The Mars Climate Orbiter disaster would seem to be a case study for a type system with more compile-time strictness. Obviously, an SI unit system is not part of Scala’s standard library, but I find it interesting that you have not cast all aside and picked up the banner of Haskell or what-have-you.

And he kindly responded with a typically pithy insight:

I don’t think the MCO incident has anything to say about language choice.  The problem involved reading data from a file and a miscommunication about what the numbers in the file were.  I don’t know of any language, no matter how type-strict, that forces you to tag the string “123.45″ in a file with the units of force (newtons vs foot-pounds), nor do I know of any language, no matter how type-loose, in which you could not impose such a convention if you wanted to.

This, for me, is the last word in the argument for and against manifest static typing: you can always get around it on the one hand, and you can always enforce preconditions on the other.

Although I have a marginal preference for explicit/manifest typing in function signatures because I think that it helps readability, it’s horses for courses — if you say you think explict typing hinders readability I can’t say you’re wrong (much less get worked up about it).

Regretfully, this is not to say that I don’t get worked up in type-system discussions: I do. But I get worked up by the over-simplifications that say ‘your way is fundamentally wrong.’ We’re so beyond the days when you could make that argument: there are large systems written in dynamic languages and type-inferred languages that minimize finger-typing in the mainstream (I’m looking at you, C#. No one’s calling you a Java clone now, are they?).
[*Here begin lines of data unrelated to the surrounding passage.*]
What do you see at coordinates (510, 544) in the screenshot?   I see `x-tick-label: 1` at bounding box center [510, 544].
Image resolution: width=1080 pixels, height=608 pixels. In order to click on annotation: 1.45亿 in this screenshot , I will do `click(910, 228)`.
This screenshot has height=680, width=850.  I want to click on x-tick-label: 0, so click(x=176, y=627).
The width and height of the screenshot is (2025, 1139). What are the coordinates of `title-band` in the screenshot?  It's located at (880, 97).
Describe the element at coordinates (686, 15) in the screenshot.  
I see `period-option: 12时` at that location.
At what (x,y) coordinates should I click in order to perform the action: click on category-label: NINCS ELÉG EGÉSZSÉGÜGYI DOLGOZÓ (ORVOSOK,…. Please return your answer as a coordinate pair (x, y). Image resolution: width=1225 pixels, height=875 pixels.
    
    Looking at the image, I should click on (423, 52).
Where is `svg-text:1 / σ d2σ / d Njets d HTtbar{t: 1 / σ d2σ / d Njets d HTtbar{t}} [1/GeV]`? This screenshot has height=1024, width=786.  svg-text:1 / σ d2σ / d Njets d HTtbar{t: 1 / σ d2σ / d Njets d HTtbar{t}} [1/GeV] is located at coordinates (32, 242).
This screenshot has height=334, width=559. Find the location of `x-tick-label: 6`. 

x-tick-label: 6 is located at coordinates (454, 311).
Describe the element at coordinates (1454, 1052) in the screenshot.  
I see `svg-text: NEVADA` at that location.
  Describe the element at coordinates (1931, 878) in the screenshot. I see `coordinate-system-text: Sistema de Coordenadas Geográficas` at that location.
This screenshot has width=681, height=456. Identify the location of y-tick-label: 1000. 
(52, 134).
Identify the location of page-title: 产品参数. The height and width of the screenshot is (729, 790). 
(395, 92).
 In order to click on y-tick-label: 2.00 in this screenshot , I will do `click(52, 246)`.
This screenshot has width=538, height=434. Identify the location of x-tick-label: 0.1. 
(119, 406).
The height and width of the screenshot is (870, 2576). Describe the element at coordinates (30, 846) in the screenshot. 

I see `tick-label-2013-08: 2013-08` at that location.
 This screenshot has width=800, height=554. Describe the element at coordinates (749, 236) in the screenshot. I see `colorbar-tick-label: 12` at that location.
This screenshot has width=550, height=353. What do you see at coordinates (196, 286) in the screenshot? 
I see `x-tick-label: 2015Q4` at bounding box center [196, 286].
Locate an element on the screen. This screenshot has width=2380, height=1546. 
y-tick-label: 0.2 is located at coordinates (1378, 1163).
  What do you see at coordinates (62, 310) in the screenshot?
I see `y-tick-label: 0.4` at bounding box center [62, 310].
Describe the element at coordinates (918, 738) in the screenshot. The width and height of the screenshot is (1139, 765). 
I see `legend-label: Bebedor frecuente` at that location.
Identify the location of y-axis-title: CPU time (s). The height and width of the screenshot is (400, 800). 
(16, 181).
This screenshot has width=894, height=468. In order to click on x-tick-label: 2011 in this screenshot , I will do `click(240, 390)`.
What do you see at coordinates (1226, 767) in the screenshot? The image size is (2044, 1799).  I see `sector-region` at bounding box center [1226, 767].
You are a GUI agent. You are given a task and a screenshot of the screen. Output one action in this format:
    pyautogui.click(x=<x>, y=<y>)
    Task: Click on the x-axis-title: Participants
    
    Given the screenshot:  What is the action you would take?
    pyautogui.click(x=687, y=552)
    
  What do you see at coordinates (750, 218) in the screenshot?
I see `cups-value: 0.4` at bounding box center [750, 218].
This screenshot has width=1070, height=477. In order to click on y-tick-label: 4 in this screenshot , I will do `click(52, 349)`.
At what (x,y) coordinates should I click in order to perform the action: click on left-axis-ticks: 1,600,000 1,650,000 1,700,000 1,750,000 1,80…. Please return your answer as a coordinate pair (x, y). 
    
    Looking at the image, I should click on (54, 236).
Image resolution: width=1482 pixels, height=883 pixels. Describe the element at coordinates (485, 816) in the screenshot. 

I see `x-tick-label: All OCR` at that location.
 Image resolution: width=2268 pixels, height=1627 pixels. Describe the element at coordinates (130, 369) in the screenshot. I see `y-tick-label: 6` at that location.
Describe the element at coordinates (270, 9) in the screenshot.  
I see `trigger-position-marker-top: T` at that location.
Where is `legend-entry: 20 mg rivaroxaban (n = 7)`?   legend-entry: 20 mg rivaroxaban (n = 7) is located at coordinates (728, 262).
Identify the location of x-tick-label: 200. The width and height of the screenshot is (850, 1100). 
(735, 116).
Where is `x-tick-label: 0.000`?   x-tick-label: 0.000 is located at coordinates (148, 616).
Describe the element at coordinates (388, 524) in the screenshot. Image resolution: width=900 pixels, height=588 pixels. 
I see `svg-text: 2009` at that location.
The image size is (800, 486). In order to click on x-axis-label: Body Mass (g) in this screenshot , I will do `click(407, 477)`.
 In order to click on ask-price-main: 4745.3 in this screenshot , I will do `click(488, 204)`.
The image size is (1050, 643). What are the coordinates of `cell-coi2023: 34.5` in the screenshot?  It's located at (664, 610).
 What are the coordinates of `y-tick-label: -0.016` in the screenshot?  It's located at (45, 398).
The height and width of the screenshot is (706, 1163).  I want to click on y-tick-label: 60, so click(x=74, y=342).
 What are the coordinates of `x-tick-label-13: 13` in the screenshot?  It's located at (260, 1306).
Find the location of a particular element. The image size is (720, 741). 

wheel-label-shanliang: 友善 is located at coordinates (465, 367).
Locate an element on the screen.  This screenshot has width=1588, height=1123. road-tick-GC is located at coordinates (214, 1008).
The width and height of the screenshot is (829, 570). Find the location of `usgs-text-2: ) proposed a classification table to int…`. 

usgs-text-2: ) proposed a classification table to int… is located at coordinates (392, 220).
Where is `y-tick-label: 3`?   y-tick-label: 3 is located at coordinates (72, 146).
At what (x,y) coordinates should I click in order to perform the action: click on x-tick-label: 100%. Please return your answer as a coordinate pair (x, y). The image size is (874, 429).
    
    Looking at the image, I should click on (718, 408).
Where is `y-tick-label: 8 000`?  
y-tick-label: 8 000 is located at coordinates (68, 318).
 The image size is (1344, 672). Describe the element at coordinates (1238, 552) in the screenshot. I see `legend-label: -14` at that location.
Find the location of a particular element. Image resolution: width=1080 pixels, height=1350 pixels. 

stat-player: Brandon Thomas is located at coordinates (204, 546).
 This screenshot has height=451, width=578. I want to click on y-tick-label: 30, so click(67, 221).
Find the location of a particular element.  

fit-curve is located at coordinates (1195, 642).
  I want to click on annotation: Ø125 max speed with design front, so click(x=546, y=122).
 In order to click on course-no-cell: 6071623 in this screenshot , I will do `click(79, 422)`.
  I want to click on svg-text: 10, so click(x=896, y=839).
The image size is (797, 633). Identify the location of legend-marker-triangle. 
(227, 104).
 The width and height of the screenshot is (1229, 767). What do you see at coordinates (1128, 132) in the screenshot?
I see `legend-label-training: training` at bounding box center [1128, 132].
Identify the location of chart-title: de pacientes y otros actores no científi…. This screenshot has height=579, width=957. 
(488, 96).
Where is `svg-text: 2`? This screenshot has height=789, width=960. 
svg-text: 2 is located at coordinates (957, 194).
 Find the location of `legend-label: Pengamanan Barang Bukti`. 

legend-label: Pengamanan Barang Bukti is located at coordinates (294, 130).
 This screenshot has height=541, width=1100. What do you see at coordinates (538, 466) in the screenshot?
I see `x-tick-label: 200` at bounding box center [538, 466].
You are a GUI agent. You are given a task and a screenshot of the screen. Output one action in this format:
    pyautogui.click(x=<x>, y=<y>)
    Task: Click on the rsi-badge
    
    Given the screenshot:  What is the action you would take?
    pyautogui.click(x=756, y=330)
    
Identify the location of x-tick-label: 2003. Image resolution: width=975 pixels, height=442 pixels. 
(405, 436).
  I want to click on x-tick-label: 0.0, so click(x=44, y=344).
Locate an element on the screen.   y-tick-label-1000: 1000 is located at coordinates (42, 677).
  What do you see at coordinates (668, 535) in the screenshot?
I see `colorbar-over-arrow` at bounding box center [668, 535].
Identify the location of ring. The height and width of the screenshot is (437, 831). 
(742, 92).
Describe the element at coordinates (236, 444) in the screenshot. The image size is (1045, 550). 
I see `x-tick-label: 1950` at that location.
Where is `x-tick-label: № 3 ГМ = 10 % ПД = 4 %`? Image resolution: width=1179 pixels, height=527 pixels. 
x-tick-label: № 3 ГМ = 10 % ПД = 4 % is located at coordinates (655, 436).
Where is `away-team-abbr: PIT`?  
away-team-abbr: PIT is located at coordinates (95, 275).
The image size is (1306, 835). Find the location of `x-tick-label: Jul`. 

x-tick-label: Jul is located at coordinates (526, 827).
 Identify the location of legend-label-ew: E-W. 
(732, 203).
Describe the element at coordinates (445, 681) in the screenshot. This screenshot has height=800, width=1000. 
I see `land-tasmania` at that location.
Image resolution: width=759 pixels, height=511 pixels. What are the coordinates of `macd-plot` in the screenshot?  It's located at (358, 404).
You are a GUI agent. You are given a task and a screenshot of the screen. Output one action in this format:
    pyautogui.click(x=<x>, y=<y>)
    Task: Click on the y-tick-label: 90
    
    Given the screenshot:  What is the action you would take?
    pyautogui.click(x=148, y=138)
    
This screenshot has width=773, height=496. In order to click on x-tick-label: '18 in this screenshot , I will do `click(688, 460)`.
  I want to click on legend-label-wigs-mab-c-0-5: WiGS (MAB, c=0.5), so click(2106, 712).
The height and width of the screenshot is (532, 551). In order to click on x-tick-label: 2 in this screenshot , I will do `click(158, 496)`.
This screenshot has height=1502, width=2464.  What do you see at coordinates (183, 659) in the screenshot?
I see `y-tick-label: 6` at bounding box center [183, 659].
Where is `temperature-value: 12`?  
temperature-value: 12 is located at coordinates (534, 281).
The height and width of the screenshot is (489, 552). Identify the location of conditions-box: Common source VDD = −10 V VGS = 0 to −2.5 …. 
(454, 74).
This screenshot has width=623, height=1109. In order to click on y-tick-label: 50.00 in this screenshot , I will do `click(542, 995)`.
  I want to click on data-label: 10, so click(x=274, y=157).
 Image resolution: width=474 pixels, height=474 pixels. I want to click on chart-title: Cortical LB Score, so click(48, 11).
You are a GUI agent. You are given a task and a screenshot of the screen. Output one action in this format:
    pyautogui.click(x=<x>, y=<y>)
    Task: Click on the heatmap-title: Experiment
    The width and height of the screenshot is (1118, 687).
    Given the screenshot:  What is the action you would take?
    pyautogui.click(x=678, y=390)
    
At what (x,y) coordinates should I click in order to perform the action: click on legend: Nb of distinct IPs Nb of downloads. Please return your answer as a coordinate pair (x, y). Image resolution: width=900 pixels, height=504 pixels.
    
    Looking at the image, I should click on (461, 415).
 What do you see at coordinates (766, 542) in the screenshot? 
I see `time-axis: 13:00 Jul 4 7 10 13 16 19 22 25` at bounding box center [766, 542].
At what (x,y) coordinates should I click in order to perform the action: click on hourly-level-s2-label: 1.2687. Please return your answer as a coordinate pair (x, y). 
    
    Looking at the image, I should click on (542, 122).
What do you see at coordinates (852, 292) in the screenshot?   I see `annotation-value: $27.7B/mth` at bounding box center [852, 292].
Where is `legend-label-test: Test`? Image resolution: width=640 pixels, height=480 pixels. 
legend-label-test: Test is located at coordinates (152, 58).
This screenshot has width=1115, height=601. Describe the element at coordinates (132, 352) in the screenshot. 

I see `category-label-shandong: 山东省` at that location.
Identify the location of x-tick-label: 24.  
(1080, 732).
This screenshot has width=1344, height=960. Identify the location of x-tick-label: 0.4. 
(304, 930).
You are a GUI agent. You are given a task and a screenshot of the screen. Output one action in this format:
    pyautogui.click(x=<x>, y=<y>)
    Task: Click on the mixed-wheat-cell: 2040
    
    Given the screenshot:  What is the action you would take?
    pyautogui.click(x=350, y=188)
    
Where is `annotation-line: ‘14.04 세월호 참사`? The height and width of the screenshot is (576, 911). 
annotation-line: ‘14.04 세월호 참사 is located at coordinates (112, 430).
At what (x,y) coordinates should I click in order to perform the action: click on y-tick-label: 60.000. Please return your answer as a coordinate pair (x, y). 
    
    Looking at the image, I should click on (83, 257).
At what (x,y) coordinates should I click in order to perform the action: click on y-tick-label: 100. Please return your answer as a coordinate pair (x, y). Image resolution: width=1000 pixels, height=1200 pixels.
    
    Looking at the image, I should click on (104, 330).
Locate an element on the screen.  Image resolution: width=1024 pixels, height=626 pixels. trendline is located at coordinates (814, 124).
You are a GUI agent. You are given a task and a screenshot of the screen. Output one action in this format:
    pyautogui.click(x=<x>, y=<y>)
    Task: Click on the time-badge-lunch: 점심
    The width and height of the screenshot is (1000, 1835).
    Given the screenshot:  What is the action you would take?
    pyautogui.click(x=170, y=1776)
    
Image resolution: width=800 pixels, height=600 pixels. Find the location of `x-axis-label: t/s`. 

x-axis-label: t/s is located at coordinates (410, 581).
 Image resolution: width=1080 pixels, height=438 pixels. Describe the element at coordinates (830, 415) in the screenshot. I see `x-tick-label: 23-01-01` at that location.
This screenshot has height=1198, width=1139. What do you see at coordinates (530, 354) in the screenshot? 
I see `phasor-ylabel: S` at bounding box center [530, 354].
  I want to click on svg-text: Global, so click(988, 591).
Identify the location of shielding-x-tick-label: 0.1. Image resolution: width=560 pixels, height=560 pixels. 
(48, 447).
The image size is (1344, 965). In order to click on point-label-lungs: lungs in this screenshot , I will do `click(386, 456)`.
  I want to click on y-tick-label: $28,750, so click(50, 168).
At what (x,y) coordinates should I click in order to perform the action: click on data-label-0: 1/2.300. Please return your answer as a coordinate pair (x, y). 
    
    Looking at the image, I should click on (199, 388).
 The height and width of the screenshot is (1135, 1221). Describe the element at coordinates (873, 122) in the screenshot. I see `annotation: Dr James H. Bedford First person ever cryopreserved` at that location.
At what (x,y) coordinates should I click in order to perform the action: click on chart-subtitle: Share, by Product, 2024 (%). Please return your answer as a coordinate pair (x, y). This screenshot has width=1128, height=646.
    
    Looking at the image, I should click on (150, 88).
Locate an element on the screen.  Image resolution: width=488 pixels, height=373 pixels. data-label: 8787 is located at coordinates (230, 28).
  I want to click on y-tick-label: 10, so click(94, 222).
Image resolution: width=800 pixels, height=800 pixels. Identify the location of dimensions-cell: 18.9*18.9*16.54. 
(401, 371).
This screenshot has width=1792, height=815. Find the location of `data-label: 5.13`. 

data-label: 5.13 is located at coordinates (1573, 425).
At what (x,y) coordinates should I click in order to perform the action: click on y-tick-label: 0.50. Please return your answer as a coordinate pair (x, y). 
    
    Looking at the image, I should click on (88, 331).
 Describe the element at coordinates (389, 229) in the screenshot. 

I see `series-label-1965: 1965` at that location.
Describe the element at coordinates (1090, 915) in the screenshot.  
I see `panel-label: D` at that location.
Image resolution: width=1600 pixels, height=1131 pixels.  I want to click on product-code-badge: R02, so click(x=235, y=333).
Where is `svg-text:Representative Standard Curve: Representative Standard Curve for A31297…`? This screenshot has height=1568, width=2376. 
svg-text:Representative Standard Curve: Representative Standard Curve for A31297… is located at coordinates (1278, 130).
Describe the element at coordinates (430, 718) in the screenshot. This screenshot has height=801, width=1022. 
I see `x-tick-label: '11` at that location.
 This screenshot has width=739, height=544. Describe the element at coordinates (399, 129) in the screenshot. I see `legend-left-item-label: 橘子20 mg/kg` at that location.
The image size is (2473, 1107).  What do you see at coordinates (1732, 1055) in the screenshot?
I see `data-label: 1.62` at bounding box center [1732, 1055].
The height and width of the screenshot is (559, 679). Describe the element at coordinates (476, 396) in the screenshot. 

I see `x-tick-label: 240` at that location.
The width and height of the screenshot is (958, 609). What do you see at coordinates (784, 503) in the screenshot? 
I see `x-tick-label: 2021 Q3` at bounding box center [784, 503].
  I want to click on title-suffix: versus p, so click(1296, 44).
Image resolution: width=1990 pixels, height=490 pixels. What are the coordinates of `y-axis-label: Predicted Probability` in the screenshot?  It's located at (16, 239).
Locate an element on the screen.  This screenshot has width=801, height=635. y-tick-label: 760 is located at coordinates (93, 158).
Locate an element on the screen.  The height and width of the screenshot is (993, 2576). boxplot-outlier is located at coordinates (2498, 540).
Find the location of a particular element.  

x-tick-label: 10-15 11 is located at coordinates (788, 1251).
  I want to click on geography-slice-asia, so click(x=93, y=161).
So, if the type system wasn’t at fault, what were the causes? Norvig explains:

Beyond the initial error, the reasons why the error proved fatal were more around organizational structure than around language choice:
(1) An anomaly was detected early on, but was not entered into an official issue-tracking database. Better practices would force all such things to be tracked.
(2) The team was separated between JPL in California and Lockheed-Martin in Colorado, so there were no lunvh-time discussions about “hey, did you get that anomaly straighten out?  No?  Well, let’s look into it more carefully…”
(3) The faulty code was not carefully code-reviewed, because of improper code re-use.  On the previous mission, this file was just a log file, not used during flight operations, and so was not subject to careful scrutiny.  In MCO, the file and surrounding code was re-used, but then at some point they promoted it to be a part of actual navigation, and unfortunately nobody went back and subjected the relevant code to careful review.
(4) Bad onboarding process of new engineers: The faulty code was written by a new engineer — first week (or maybe first month or so — on the job. This was deemed ok because originally it was “just a log file”, not mission-critical.

There you go: It’s not type-systems. It’s not where you put the brackets (Allman-style, all hail!). Defect management, team dynamics, code review, and onboarding. Now those things are worth getting worked up about.